Se equivocan quienes cargan demasiado las tintas en el machismo (que haberlo, haylo) de Bond. Las mujeres de 007 aceptan el engaño mutuo y a veces son las primeras en golpear. La saga, en ese y tantos otros aspectos, no es realista sino mera construcción colorida de la realidad. Sin embargo, hubo una vez (una sola y en general olvidada por el gran público) en que Bond, James Bond, cayó enamorado, o al menos formalizó lo suyo en «Al servicio de Su Majestad» (1969). Fue en la sexta entrega de la saga, la única interpretada por George Lazenby, que tomó el testigo del agente secreto de manos de Sean Connery. 007, hasta entonces removido y agitado en cuestiones de faldas, desposaba formalmente a Tracy Di Vicenzo (Diana Rigg). Se acuñaron dos alianzas para el rodaje, con la leyenda «todo el tiempo del mundo», diseñadas por Charles de Temple, que precisamente mañana salen a subasta por entre 6.000 y 8.000 euros en Sotheby's Londres.

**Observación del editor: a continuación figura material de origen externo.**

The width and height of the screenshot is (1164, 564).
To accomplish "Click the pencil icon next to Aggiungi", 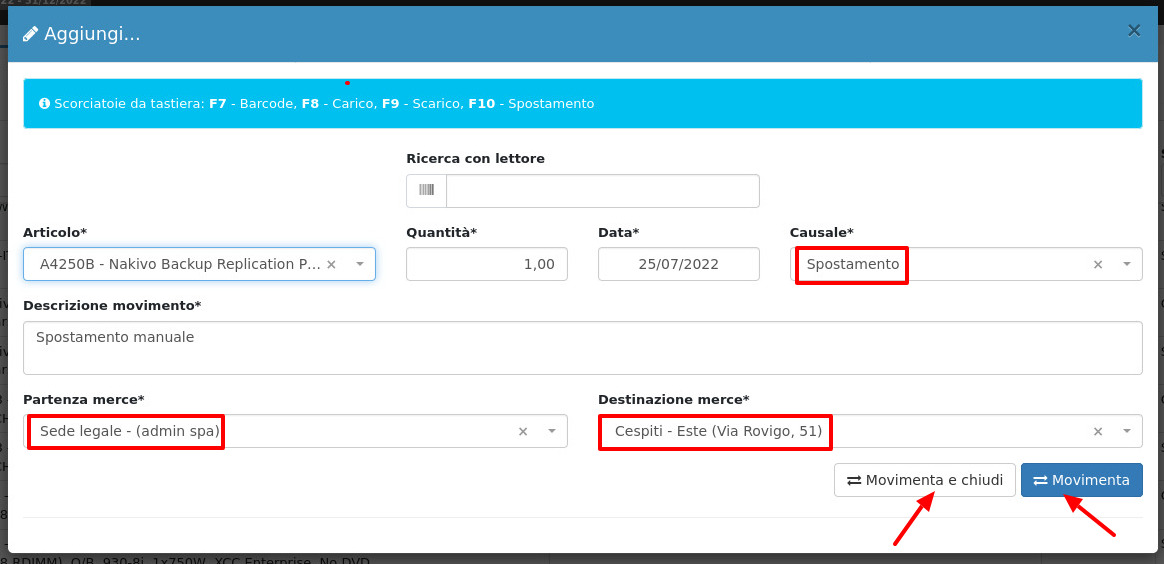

El bodorrio se rodó en una hacienda del Alentejo portugués y no muy lejos de allí, en el distrito de Setúbal, en las tortuosas carreteras del Parque Nacional de Arrábida, cuando los tortolitos ponían rumbo a la luna de miel, la película y la historia de amor y matrimonio de Bond se cerraba de la peor de las maneras: el malvado Stavro Blofeld y una secuaz abatían a tiros a Tracy y dejaban al agente a los pies de su ensangrentada esposa llorando como nunca antes y nunca después en la saga. No más de media hora dura el matrimonio de Bond en el cómputo global de una franquicia que suma ya cerca de 30 películas.
Todos, de Ian Fleming para abajo, entendieron que hurtarle la soltería a 007 era tanto como quitarle la licencia para matar. Dos años después, Connery volvía a poner a Bond en su sitio: soltero, sin compromiso y disputado entre una rubia y una pelirroja.